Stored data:
************
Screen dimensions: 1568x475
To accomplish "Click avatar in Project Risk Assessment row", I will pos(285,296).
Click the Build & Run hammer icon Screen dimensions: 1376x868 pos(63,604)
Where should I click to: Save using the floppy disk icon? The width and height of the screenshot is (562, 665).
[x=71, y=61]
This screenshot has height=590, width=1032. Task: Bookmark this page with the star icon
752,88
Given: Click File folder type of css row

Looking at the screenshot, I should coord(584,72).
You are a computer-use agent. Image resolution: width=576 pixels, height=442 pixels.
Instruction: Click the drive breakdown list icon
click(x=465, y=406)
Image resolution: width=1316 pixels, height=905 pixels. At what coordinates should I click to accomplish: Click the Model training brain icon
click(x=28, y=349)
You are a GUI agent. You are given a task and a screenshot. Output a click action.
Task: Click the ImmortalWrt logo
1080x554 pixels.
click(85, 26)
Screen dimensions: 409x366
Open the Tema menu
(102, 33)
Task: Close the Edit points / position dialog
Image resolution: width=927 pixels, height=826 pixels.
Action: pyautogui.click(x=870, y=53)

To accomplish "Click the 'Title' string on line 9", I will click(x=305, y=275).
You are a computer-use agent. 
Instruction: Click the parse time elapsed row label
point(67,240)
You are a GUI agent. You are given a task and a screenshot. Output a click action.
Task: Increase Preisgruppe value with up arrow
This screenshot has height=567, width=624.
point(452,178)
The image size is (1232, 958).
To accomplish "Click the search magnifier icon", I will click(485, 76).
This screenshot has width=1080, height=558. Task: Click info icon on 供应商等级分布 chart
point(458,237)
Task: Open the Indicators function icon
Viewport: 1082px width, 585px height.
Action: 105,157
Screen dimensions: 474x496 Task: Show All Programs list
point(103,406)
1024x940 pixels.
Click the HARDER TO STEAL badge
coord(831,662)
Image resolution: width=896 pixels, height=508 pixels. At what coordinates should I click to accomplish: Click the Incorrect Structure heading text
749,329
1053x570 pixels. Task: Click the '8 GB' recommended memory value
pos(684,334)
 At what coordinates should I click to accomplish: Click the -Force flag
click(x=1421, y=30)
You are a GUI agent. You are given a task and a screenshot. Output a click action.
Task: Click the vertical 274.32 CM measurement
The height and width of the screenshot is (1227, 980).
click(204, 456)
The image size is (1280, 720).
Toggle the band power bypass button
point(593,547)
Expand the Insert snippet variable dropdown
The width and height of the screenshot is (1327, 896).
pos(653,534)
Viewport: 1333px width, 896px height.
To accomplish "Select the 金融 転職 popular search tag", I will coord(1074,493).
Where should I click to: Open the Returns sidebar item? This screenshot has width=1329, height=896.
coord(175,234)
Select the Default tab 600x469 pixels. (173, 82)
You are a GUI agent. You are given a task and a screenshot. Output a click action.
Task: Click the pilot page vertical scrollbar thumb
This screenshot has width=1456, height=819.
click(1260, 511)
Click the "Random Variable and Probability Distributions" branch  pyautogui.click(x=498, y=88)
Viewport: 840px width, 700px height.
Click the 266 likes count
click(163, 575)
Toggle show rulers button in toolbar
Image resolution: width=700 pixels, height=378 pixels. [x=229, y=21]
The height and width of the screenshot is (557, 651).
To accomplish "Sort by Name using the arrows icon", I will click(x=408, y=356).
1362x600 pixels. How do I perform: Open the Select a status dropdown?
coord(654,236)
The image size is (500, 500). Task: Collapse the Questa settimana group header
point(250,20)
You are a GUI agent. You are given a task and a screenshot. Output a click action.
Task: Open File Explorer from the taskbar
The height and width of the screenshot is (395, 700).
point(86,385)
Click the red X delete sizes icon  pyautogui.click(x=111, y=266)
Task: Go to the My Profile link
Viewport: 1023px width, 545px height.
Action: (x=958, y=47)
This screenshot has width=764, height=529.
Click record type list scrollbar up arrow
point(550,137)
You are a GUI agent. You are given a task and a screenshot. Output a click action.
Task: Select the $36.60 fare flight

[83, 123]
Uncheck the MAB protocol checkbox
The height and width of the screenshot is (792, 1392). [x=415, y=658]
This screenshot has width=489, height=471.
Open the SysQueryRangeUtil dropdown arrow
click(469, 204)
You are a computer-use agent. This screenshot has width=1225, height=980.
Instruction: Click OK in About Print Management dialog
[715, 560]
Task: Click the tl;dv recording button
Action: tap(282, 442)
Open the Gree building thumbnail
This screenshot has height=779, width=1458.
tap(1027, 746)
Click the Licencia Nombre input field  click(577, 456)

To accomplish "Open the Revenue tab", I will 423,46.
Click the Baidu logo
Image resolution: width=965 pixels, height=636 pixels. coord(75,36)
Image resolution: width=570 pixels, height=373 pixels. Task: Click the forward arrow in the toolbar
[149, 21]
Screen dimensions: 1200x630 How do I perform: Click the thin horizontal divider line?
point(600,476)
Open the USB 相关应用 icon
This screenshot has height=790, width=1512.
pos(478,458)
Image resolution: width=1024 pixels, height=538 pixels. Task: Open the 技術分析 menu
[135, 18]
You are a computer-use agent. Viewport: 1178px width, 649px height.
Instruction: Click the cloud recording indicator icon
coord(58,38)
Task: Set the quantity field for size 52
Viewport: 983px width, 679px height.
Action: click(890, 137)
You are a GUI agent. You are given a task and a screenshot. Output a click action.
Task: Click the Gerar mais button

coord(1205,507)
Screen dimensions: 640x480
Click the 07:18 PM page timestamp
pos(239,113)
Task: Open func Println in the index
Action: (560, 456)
************
## Brief
How many lines above contain the word "field"? Reply with only the number.

## Task output
2